--- Begin ---

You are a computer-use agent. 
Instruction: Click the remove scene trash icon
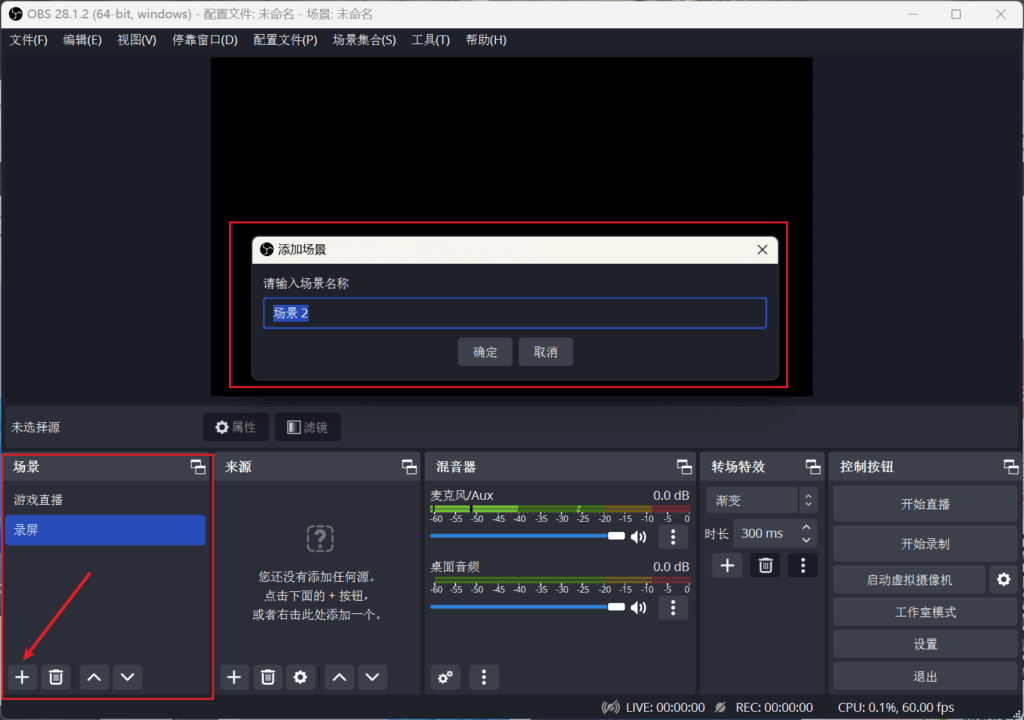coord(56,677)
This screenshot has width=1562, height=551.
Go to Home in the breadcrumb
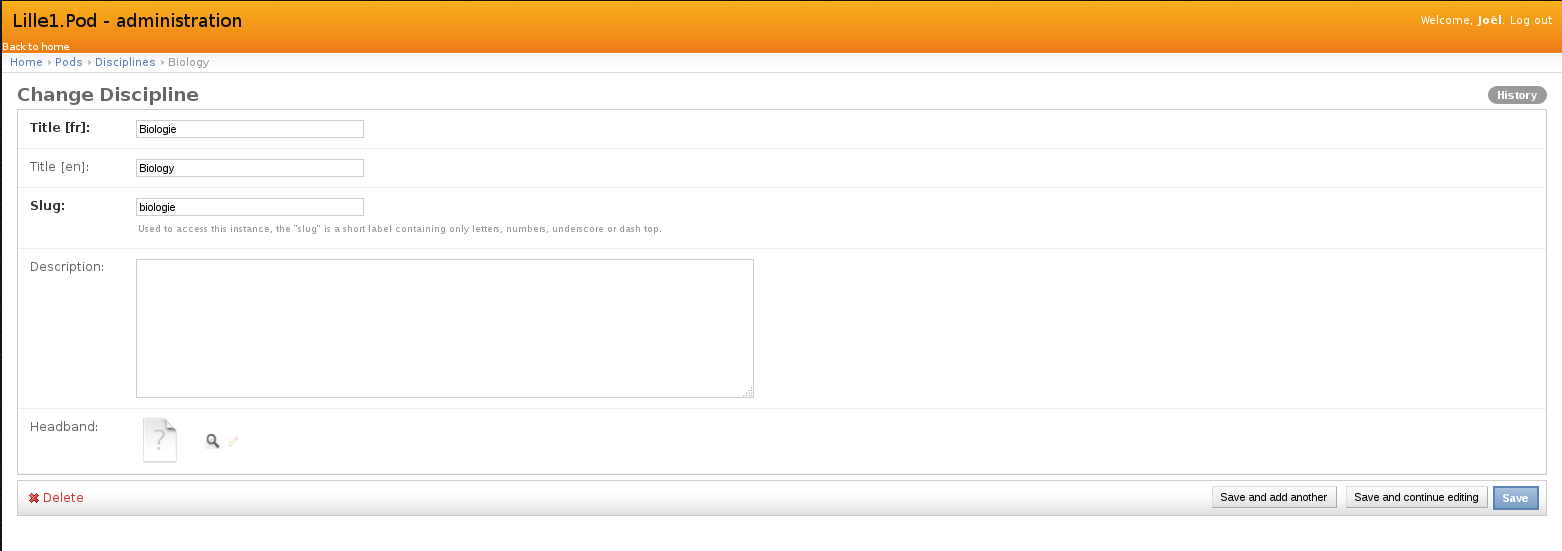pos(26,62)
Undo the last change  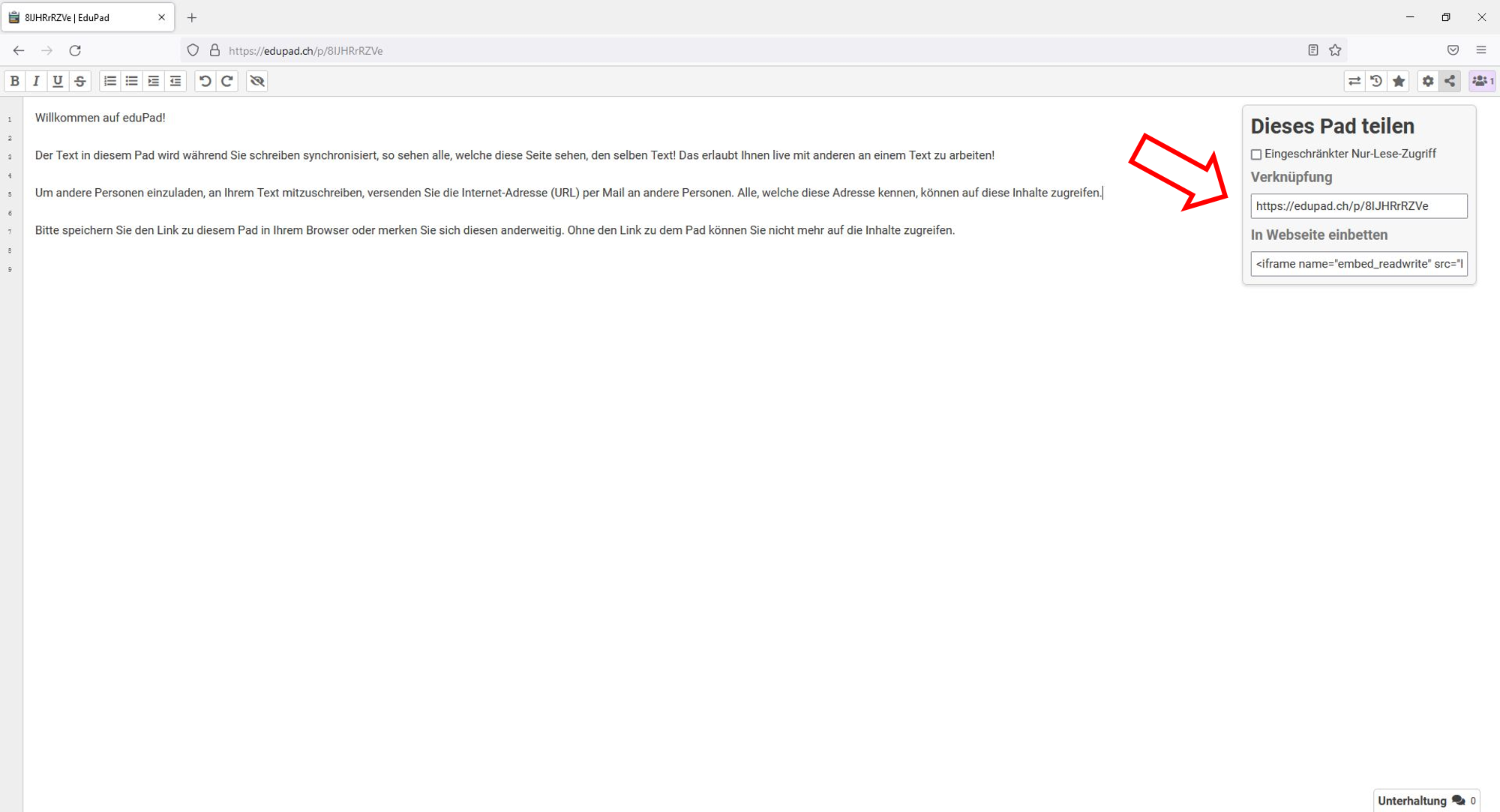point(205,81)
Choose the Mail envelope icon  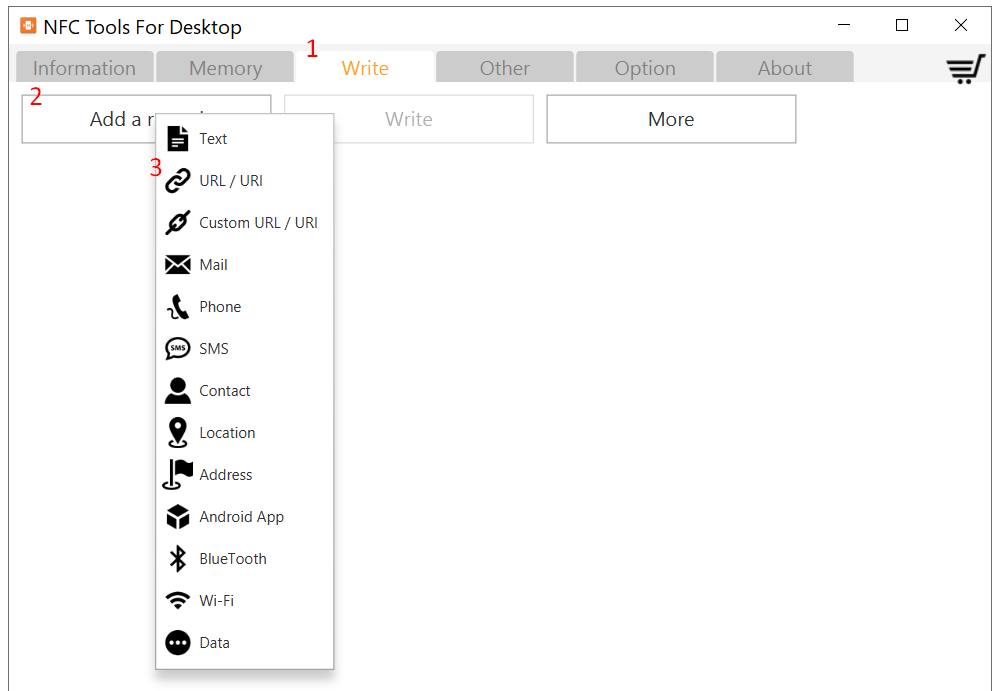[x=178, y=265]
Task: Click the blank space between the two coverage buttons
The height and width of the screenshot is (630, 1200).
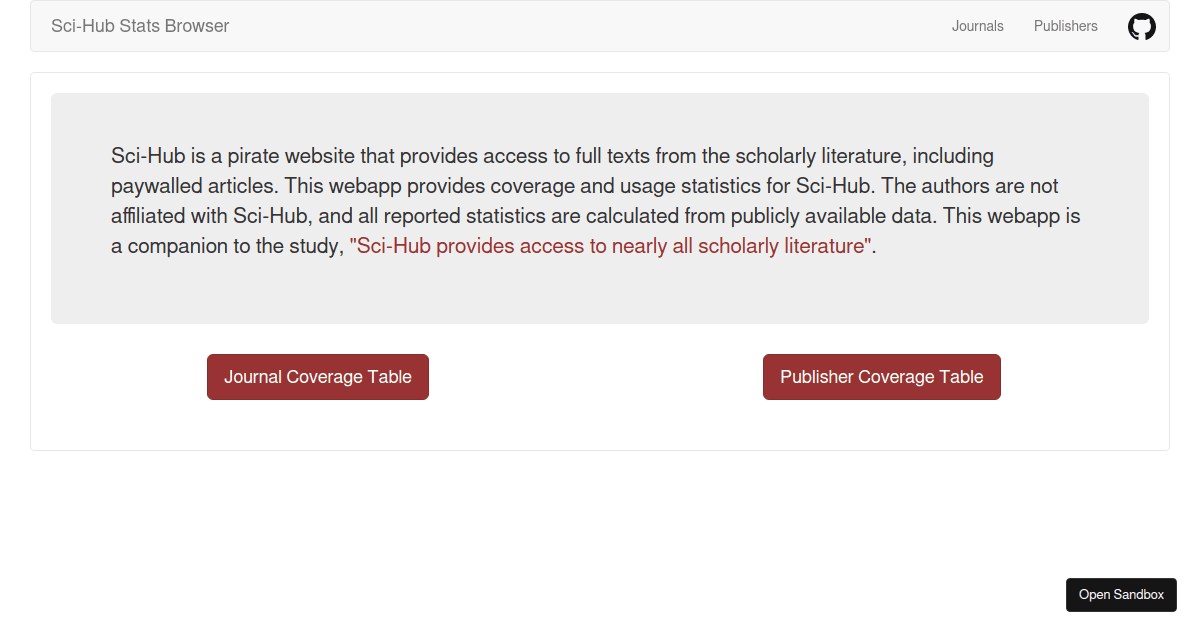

--- End ---

Written exercise: Give as a JSON list of strings, one per line and skipping blank lines, the lines starting with the one that contains "Task: Click the" and going on through the end of the entries. Leave the pictures out.

Written response:
[
  "Task: Click the blank space between the two coverage buttons",
  "The height and width of the screenshot is (630, 1200)."
]